We found that Lake Placid is a time capsule of Olympic history, nestled inside the beautiful green Adirondack Park and chock full of charm. It has half the population of Park City, and is hours away from the nearest big city. In 1980, there were only 38 events in 10 sports, compared with 98 events in 15 sports in 2014.

Here are the Olympic venues you can visit in Lake Placid.

Lake Placid Olympics

Olympic Center

This is where the Miracle on Ice hockey game happened in 1980. This was a game between a powerful team from the U.S.S.R. and the underdog U.S. team, played at the height of the Cold War. The United States won the game and went on to win the gold medal. The arena was not in use during our visit, so we explored it at leisure. At other times, you can watch a game or skate on the ice yourself.

The Lake Placid Olympic Museum is also housed in the Olympic Center arena. It is small – just one room – but it is packed with Olympic history. One corner is dedicated to the 1980 U.S. hockey team. The 1932 and 1980 games are museum’s showcase, but we also found displays featuring medals, torches, posters and mascots of all the Olympic Winter Games, including Salt Lake City!

Ask for the Olympic Alphabet Search when you go. It’s a scavenger hunt that helps families get the most from the museum. When kids complete the booklet, they receive a medal. It’s a great Olympic sites souvenir.

Lake Placid Olympics

Olympic Jumping Complex

I decided that ski jumpers must be a little insane after staring down the jump at Lake Placid. An elevator ride to the top is included in the Olympic Sites Passport. From the top of the ski jump you can also enjoy gorgeous panoramic views of Lake Placid and the Adirondack mountains.

The Lake Placid Freestyle Hill is also located here. You may get the opportunity to watch athletes twist, turn and flip on skis into the pool all summer long. An experience I’d like to try another time is Extreme Tubing, where visitors can tube down the ski jump landing hills at speeds up to 50 mph!

Lake Placid Olympics

Olympic Sports Complex

The bobsled, luge, cross country and biathlon events were held at the Olympic Sports Complex. The Olympic Sites Passport includes a short bus tour of the bobsled/luge/skeleton track. The track is used by Olympians for training and still hosts international competitions. It was not in use that day and I was surprised and delighted when our bus driver offered us the option of walking on the track all the way down at the end of the tour.

You can ride a wheeled bobsled or try the biathlon course at this venue for an additional fee. The Olympic Sports Complex is a good place to find hiking, mountain biking and cross country ski trails, as well as Olympic history, souvenirs and lots of photo ops.

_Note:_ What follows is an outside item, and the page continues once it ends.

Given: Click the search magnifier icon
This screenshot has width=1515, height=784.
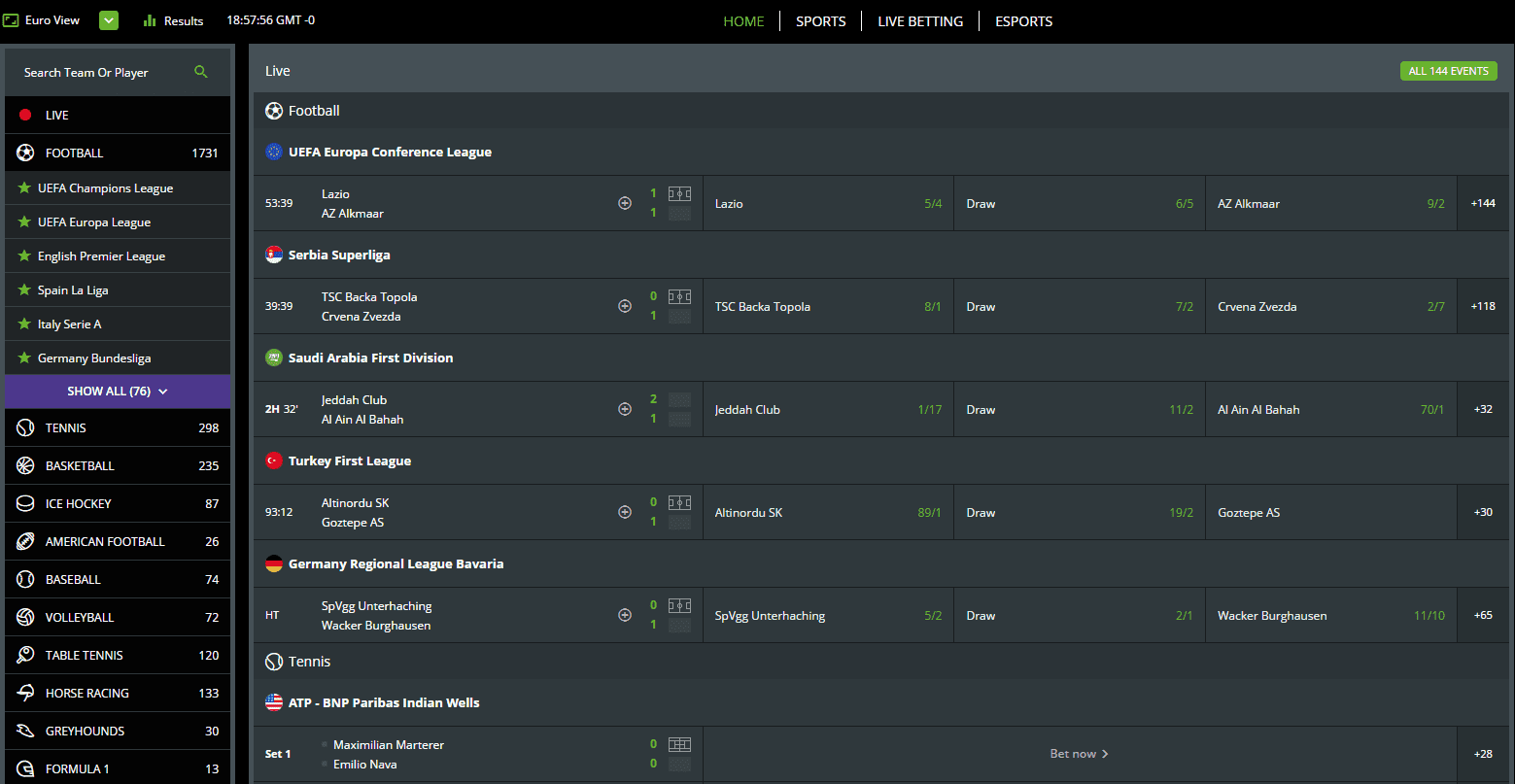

Video courtesy of ORDA/Whiteface Lake Placid

Whiteface

Whiteface is the resort where the downhill skiing events were held. During the winter, you can ski the same slopes as the Olympians. There are a lot of fun things to do during the summer as well. Hiking, mountain biking, scenic rides and more await the adventurous.

The Olympic Sites Passport includes a scenic ride to the top of Little Whiteface on the Cloudsplitter Gondola where you’ll be treated to more fantastic views of the Adirondack Mountains. It also includes a round of disc golf. You can drive the Whiteface Veteran’s Memorial Highway to the summit of Whiteface and enjoy views from the castle. It would make a great picnic destination.

Lake Placid OlympicsPhoto courtesy of ORDA/Whiteface Lake Placid

Special Events

Lake Placid and Whiteface host event and festivals year-round. Watch for Oktoberfest and the Flaming Leaves Festival this fall. Both are family-friendly events with good food, music and activities amid the fall colors of the Adirondacks. Admission to both events is included in the Olympic Sites Passport. Learn more about these and future events at www.whiteface.com/events.

Lake Placid Olympics

Good to Know

Where: In and around Lake Placid, New York. All venues are located in, or a short drive from Lake Placid.

When: Year-round, though hours may be limited and not all venues may be open every day during the spring and fall. The Veterans Memorial Highway will be open weekends only through October 5, 2014 due to construction.

How much: $35 for an Olympic Sites Passport, which allows one-time access to each of the Olympic venues, plus a 20% discount on many of the activities, such as bobsled rides and Extreme Tubing. Admission to single venues can also be purchased. Updated July 2015.

How long: At least an hour at each venue, plus travel time. You may spend up to a full day exploring Whiteface.

Website: www.whiteface.com

Disclosure: My family received complimentary Olympic Sites Passports so that we could experience Lake Placid’s Olympic sites and review them for other families. I was not compensated for this post and all opinions are my own. 

Planning a trip to Lake Placid?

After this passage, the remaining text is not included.